Quotes from MotherWoman
"Pregnant workers in the Commonwealth are being denied basic, temporary accommodations when they need them the most. The impact on the health of mothers and children, on our labor force, as well as the burden on our health care system are enormous. We know that pregnant workers are pregnant for a limited time. We want to see MA do the right thing and protect pregnant workers so that they can have safe, healthy pregnancies," said MotherWoman Executive Director, Shannon Koehn.
"It's hard to believe it but employers are denying women these basic accommodations. Who denies a pregnant woman a stool? Isn't that what we were taught in basic civics classes back in elementary school? In MA its time to insist that all pregnant workers receive the basic accommodations that they need to stay healthy and safe. It's the human thing to do." said MotherWoman's Program Director, Liz Friedman.
Quote from A Better Balance
"The Massachusetts Pregnant Workers Fairness Act can help prevent blatant discrimination and enable pregnant workers, especially women in low-wage and physically demanding jobs, to keep working and supporting their families when they need that income most," said Dina Bakst, Co-President of A Better Balance, a national legal advocacy organization dedicated to promoting fairness in the workplace and helping workers across the economic spectrum to care for their families without risking their financial security.
"There is tangible momentum across the country to make sure pregnant women are not forced to choose between their health and their paycheck. Massachusetts should be next," Bakst stated.
Accommodations for pregnant workers provide women with a safety net that benefits more than just women. Offering pregnant women accommodations is a common-sense policy practice for employers.
Quote from Obstetrician
"Research demonstrates a connection between stress and premature birth. Failure to accommodate pregnant women in the workplace can put their health in danger, in addition to the health of their babies," said Dr. Tiffany A. Moore Simas, MD, MPH, MEd, FACOG, University of Massachusetts, Medical School/UMass Memorial Health Care
Quote from Small Business Owner
"When I started Dean's Beans Organic Coffee in 1993, I knew that the success of my business depended on the skills, health and happiness of my employees. I knew that employee loyalty translates to high-quality service and customer loyalty, and I knew that I want my businesses to contribute to vibrant, healthy communities," said Dean Cycon, owner of Dean's Beans in Orange. "That's why I provide my employees with reasonable accommodations that they need during their pregnancies and why I am so pleased to see the MA State Legislature introduce the Pregnant Workers Fairness Act, which will allow pregnant workers to receive basic accommodations that they need to maintain a healthy pregnancy and continue to be productive while on the job.

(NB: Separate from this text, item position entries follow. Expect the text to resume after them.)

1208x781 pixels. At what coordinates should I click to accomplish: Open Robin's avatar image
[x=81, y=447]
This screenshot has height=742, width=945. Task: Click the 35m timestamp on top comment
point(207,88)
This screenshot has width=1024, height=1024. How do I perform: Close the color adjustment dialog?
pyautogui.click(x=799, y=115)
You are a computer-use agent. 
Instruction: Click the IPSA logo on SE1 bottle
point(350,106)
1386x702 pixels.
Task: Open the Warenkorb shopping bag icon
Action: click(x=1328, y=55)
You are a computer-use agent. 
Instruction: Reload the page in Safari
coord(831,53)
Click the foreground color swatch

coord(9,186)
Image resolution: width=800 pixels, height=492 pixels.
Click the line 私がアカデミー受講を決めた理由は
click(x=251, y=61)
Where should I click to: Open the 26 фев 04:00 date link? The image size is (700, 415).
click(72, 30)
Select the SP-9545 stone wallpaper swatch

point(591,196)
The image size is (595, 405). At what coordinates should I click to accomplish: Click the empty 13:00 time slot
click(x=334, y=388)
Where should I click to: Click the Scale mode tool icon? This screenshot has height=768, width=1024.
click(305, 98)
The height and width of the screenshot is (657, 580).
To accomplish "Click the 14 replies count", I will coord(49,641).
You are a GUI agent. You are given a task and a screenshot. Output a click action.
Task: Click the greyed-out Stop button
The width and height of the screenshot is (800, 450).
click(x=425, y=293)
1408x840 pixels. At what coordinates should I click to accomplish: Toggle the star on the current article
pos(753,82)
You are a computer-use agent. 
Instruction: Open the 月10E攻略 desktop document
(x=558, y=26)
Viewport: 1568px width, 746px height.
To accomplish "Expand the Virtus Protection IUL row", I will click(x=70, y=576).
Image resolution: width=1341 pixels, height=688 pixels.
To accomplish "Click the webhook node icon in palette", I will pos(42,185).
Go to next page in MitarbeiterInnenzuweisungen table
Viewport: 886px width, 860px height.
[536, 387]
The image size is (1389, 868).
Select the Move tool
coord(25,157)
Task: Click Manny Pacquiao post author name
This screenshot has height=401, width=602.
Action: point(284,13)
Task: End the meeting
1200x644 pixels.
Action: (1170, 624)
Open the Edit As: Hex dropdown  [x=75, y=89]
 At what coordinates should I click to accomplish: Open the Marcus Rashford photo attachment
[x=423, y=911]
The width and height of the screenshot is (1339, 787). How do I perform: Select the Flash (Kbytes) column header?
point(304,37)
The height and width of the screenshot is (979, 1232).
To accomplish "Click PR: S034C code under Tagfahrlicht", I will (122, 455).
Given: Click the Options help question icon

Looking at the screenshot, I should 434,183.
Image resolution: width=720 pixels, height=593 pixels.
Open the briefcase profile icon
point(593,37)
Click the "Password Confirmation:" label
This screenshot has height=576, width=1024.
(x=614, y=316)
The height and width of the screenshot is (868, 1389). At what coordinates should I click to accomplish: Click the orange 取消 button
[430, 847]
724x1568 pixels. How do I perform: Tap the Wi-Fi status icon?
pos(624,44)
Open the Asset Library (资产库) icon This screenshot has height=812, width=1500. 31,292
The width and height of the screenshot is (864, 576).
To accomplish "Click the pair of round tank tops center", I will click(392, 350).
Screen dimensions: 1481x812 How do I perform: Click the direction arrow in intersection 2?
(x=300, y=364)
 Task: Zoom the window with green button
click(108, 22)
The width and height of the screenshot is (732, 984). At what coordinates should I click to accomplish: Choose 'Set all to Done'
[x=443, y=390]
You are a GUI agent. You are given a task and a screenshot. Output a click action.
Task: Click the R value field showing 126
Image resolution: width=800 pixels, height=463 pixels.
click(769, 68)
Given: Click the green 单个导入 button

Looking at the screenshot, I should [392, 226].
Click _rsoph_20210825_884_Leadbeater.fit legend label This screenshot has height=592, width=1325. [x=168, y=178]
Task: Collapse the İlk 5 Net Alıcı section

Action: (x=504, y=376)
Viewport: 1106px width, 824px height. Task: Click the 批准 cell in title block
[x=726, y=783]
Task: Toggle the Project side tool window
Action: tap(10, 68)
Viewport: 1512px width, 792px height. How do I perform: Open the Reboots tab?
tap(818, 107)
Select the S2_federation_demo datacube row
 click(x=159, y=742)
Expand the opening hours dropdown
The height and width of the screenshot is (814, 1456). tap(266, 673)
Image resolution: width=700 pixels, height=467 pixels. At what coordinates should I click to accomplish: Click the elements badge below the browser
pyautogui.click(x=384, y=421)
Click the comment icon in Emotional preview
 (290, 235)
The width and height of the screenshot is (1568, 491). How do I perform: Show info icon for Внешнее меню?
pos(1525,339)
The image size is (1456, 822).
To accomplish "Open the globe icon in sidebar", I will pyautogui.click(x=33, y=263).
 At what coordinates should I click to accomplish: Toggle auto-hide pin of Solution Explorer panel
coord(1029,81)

"When a recent employee was pregnant we ensured that she had an opportunity to sit as needed, to have water and bathroom breaks and not to need to lift heavy packages during her last trimester. This was a no-brainer to us. She's our employee and we wanted to ensure her commitment and health while employed at Dean's Beans. This is the decent thing to do for our employees. It also makes good business sense," Cycon continued.